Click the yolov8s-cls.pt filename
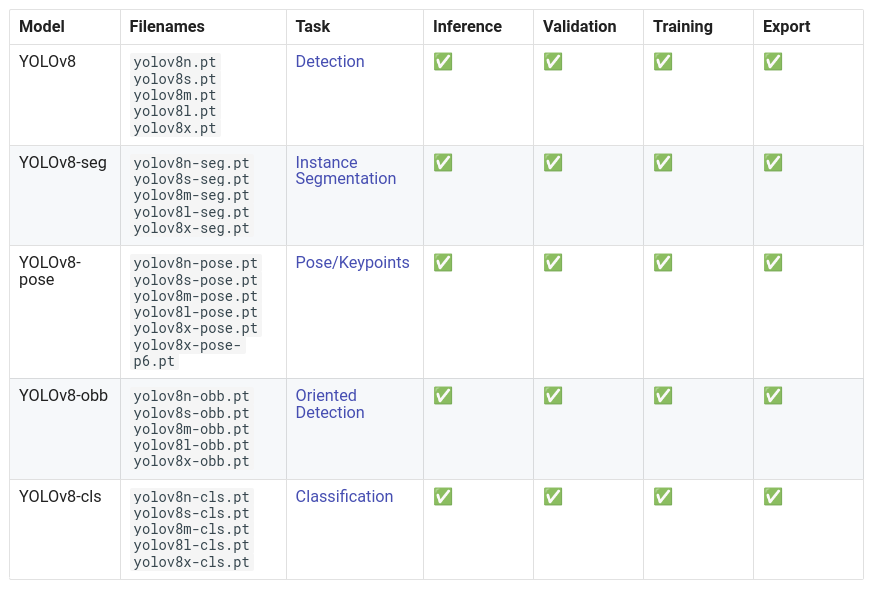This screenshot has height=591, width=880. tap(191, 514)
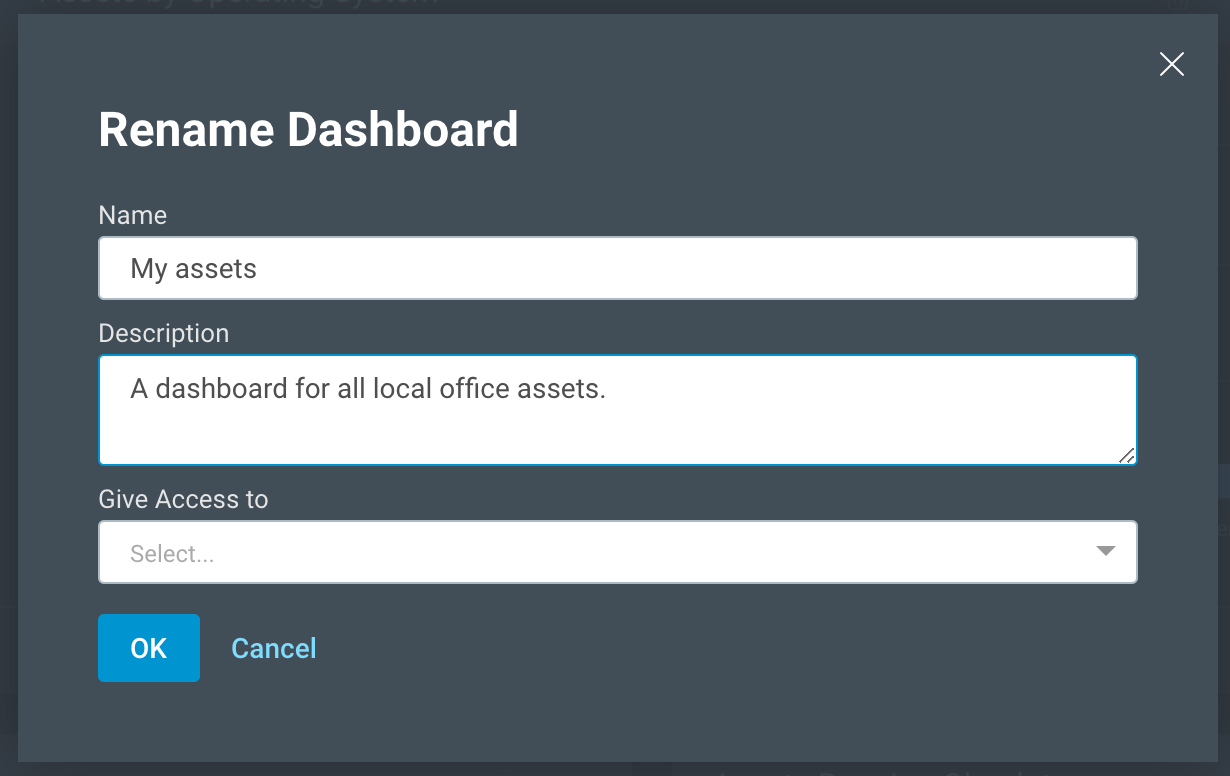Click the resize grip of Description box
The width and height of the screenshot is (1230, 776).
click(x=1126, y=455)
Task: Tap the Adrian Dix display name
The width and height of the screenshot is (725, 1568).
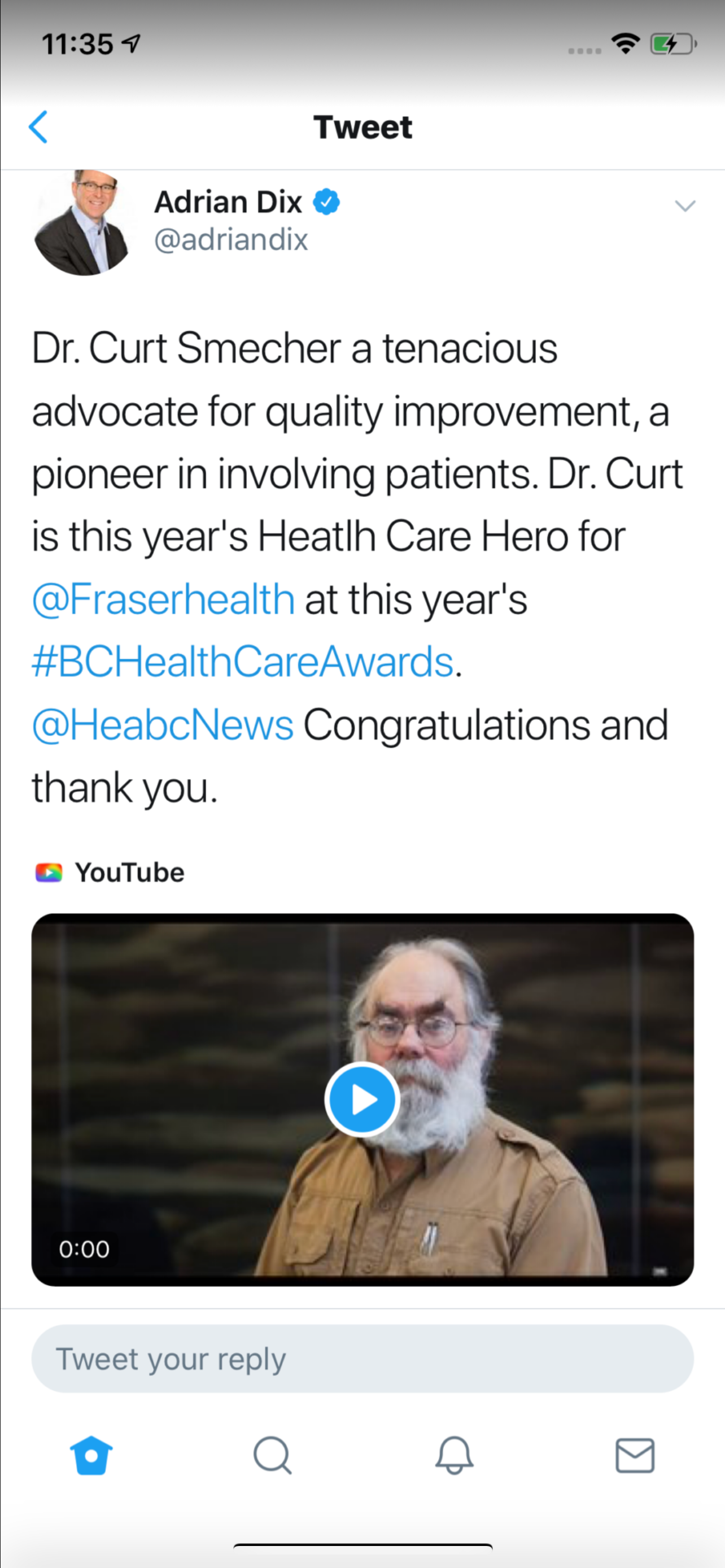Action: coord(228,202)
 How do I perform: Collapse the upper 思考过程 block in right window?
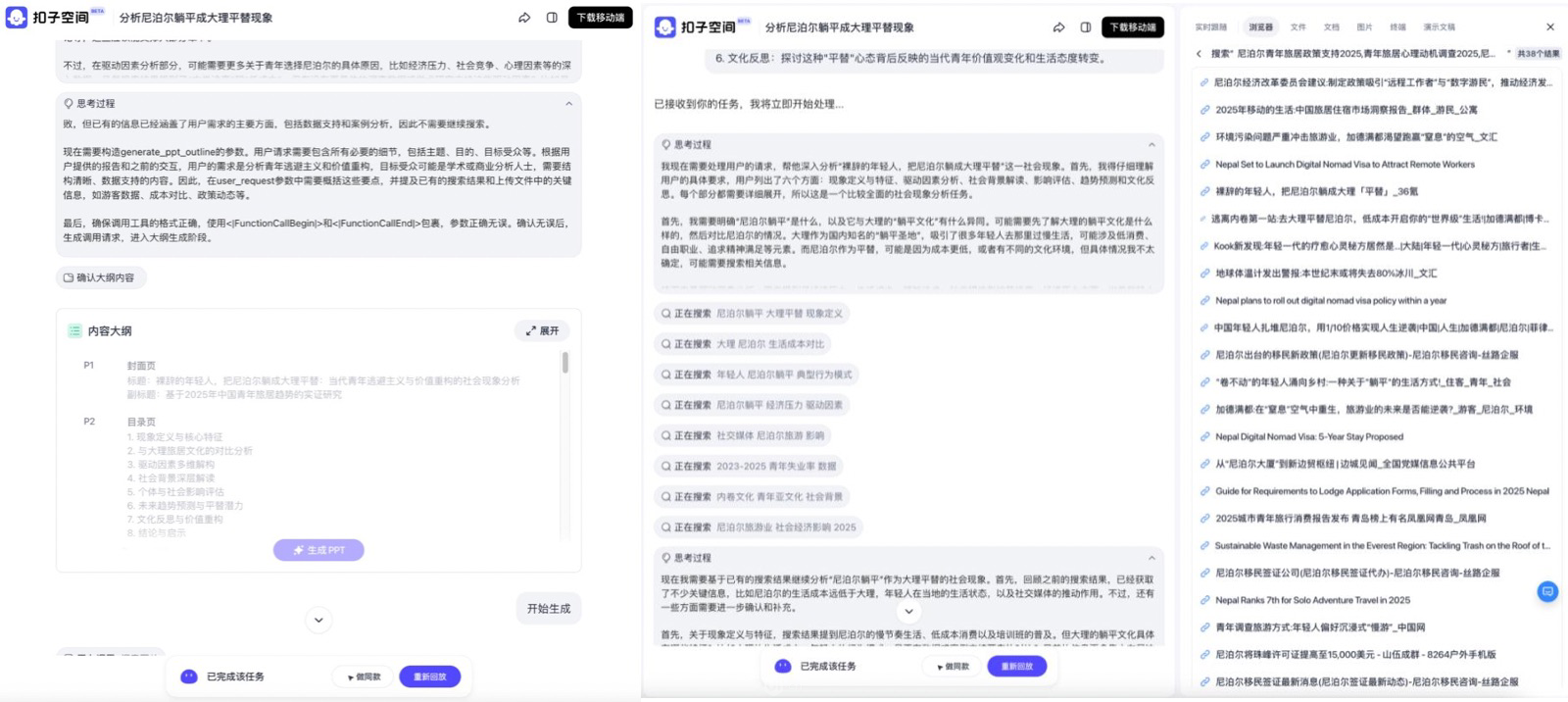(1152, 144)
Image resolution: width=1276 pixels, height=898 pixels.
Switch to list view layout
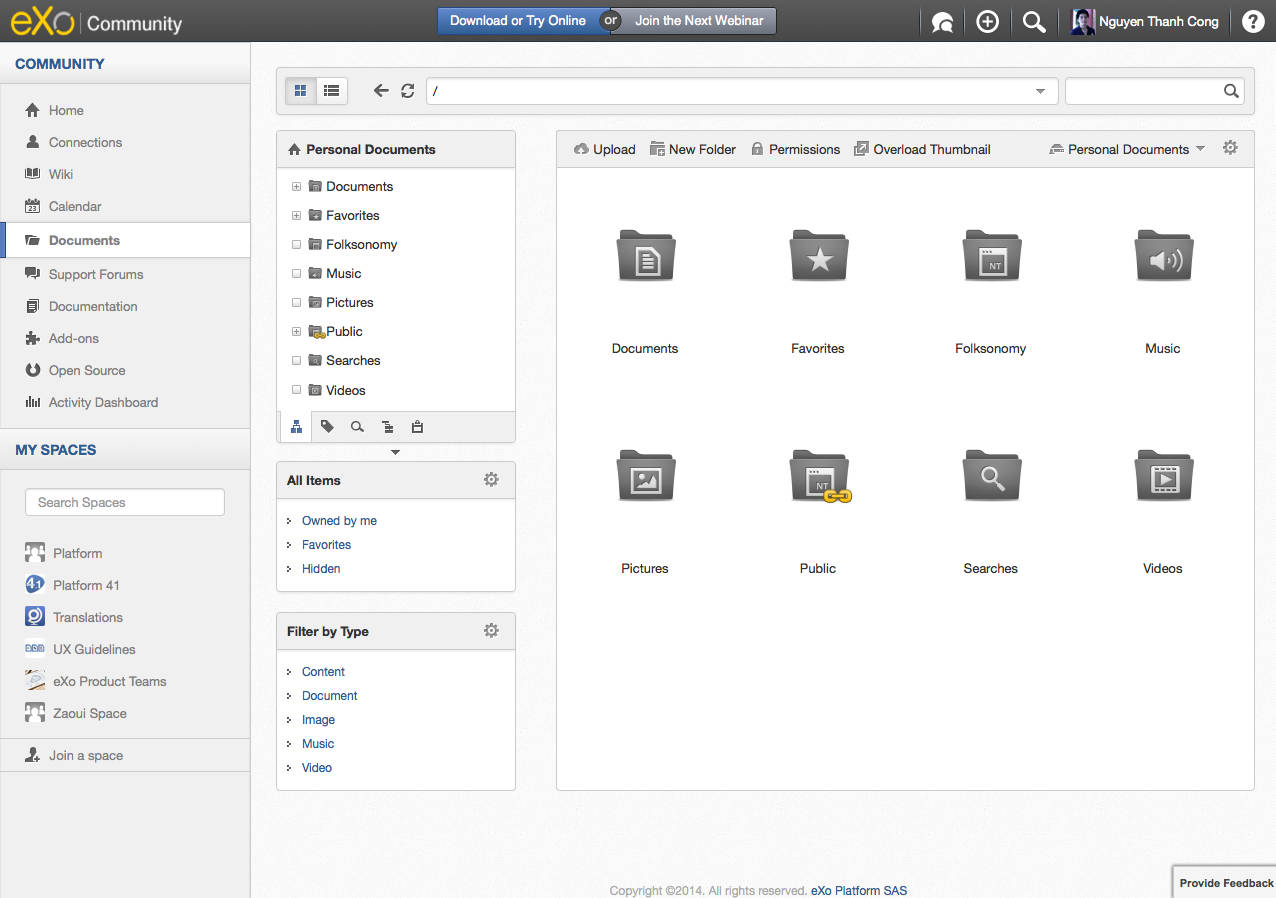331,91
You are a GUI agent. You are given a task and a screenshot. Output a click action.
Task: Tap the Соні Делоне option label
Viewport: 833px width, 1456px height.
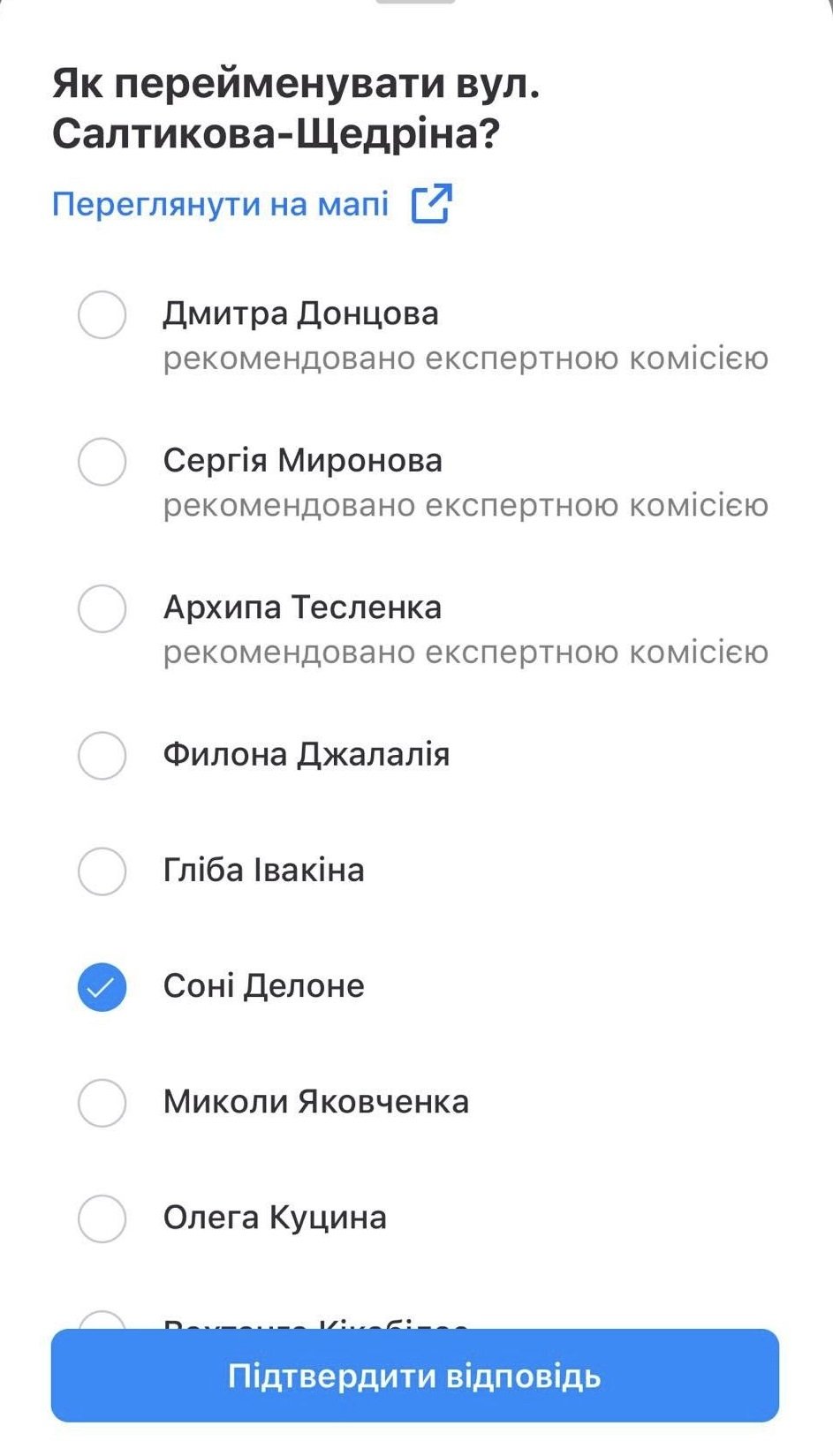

┄┄┄┄┄┄┄┄┄┄

Work item |
Would you reproduce each line of the material exactly, omitting the images?

Expected answer |
Click the yolov8s-cls.pt filename
This screenshot has height=591, width=880. tap(191, 514)
Click the resize grip of Description box
The width and height of the screenshot is (1230, 776).
click(x=1126, y=455)
Task: Tap the Adrian Dix display name
The width and height of the screenshot is (725, 1568).
Action: coord(228,202)
 How do I perform: Collapse the upper 思考过程 block in right window?
(1152, 144)
Image resolution: width=1276 pixels, height=898 pixels.
Switch to list view layout
331,91
You are a GUI agent. You are given a task and a screenshot. Output a click action.
Task: Tap the Соні Делоне option label
Viewport: 833px width, 1456px height.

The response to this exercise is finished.